The merger of public sector banks (PSBs) is once again on the government's agenda. Minister of State for Finance Shiv Pratap Shukla recently said that the government has asked the Reserve Bank of India (RBI) to suggest possible combination of PSB mergers. Here are four approaches to get the best results.
Merger Based on Geography
PSBs are spread across the country with some focusing on a specific geography. For example, Corporation Bank and Canara Bank are known for a better network in the South while Punjab National Bank is more prominent in the North. Merger of banks based on geography will result in lesser disruption in terms of rationalisation of branches and people.
Merger of Weak Banks
Almost half of the PSBs are languishing at the bottom in terms of financial performance. In fact, close to a dozen are under the RBI's prompt corrective action (PCA) framework. These banks have seen a massive erosion in their capital levels, net worth and deterioration of asset quality. The merger of weak banks can be done once the bad assets are out of the system. This will also help in having one or two large entities with better governance and a professional management to make a new start.
Merger to Create Niche Banks
In a new emerging banking model, there are already niche players like payment banks (retail payments), Small Finance Banks (doing micro loans ), full scale banks ( Axis or an HDFC Bank) and universal banks (ICICI Bank or a Kotak Bank). There is a space for creating certain niche entities like an SME focused bank or an MSME focused bank.

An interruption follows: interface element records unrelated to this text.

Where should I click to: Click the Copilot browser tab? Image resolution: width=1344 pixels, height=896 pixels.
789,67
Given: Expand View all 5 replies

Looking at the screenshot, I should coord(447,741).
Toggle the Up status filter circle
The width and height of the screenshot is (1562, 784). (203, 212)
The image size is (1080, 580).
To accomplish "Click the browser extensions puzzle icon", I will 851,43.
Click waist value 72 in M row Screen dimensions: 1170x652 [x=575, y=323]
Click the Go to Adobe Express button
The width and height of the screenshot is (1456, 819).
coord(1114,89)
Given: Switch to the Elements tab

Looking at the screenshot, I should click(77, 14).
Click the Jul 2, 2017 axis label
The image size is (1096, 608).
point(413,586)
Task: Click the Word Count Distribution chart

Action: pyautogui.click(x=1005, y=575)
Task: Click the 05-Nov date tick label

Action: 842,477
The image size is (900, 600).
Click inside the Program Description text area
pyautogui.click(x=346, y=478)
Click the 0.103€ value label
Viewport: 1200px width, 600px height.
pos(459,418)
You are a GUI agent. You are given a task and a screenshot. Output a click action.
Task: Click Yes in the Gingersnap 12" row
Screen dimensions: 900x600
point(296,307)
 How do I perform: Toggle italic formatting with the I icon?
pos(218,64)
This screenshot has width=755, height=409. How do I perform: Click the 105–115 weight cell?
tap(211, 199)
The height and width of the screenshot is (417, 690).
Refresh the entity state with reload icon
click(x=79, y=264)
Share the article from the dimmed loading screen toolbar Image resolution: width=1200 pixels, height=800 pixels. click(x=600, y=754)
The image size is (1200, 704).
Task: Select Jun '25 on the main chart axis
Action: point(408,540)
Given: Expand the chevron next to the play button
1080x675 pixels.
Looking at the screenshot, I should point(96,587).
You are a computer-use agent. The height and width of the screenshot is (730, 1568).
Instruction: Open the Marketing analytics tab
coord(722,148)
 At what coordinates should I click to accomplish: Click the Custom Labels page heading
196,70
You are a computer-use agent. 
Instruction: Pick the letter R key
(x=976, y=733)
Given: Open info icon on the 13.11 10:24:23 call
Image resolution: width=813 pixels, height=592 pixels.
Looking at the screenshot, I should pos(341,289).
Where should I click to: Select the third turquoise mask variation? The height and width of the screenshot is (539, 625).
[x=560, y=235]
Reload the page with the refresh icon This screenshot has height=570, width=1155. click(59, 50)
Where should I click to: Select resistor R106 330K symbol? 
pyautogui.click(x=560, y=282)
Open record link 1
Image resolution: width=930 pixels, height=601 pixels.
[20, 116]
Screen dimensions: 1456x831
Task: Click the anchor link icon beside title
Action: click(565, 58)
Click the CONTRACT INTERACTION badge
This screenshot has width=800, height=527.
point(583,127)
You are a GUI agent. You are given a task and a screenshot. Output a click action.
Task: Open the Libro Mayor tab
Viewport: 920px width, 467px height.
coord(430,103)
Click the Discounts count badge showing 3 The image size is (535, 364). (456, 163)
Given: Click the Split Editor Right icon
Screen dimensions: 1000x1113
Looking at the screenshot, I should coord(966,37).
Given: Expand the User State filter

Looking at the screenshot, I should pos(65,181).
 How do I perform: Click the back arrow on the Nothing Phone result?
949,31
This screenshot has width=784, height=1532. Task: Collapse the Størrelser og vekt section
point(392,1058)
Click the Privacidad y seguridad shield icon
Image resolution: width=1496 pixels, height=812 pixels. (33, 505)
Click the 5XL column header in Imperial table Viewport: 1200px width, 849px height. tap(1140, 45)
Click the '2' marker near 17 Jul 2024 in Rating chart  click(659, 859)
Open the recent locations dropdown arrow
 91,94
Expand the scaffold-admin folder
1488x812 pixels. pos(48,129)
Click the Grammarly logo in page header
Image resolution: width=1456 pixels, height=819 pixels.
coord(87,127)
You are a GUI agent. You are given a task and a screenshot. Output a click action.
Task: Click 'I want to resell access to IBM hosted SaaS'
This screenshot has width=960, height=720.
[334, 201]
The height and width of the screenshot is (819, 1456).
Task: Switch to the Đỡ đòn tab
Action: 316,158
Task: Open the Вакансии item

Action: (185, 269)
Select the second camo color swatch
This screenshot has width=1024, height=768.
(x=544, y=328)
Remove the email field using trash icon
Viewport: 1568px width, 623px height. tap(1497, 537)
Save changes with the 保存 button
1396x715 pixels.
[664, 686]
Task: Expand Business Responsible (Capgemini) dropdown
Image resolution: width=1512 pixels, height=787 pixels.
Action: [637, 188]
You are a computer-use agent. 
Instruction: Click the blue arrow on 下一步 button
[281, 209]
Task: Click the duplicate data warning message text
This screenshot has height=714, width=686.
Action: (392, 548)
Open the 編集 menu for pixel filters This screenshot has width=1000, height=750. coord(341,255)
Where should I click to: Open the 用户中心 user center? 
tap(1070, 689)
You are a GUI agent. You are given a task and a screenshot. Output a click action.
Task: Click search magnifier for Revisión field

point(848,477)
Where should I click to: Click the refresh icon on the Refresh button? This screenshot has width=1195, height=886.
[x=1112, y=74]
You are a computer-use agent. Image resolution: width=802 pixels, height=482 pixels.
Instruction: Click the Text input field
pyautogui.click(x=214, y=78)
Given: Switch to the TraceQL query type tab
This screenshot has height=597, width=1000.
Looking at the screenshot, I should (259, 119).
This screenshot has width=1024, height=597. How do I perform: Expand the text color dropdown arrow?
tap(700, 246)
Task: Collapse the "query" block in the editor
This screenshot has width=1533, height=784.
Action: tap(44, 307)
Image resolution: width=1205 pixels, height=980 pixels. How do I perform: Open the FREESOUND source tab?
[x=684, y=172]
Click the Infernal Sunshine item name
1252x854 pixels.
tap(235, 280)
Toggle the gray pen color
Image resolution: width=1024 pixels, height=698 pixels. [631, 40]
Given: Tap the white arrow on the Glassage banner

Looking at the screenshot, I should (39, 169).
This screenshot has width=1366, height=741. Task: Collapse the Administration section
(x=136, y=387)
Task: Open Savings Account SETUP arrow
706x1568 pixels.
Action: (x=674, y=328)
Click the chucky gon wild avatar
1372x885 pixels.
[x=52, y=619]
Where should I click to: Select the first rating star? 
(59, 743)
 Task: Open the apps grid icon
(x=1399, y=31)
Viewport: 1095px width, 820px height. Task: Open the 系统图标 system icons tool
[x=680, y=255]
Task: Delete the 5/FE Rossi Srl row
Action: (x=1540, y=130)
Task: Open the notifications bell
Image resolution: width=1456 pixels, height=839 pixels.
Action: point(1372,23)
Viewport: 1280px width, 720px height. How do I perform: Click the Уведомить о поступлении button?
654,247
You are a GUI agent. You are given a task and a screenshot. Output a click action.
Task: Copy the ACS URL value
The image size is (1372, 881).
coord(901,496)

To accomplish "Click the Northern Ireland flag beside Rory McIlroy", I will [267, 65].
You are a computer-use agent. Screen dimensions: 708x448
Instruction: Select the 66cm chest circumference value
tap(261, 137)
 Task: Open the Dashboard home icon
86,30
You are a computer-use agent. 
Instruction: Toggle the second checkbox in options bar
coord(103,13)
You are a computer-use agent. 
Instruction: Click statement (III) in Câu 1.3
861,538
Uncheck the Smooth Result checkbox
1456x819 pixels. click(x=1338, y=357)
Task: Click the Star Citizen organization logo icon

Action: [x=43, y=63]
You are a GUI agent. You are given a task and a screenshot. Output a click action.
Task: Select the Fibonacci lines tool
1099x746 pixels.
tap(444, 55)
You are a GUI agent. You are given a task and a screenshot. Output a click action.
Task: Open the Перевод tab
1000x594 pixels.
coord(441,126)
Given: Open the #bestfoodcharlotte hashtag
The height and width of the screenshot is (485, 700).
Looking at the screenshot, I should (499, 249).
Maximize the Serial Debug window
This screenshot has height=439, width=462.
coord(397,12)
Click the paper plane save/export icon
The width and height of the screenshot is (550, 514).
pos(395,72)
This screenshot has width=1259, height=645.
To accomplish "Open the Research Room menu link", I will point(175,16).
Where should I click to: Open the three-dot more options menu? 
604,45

This can be achieved by merging few PSBS with a new mandate to cover a particular sector.
Merger to create large banks
There is a view that the government should strengthen the hands of banks like Bank of Baroda to create few four-five large banks. SBI has recently merged five of its associates to create a much larger entity in the market. It is high time the government should look at creating a few large banks with at least Rs 10-15 lakh crore of balance sheet size.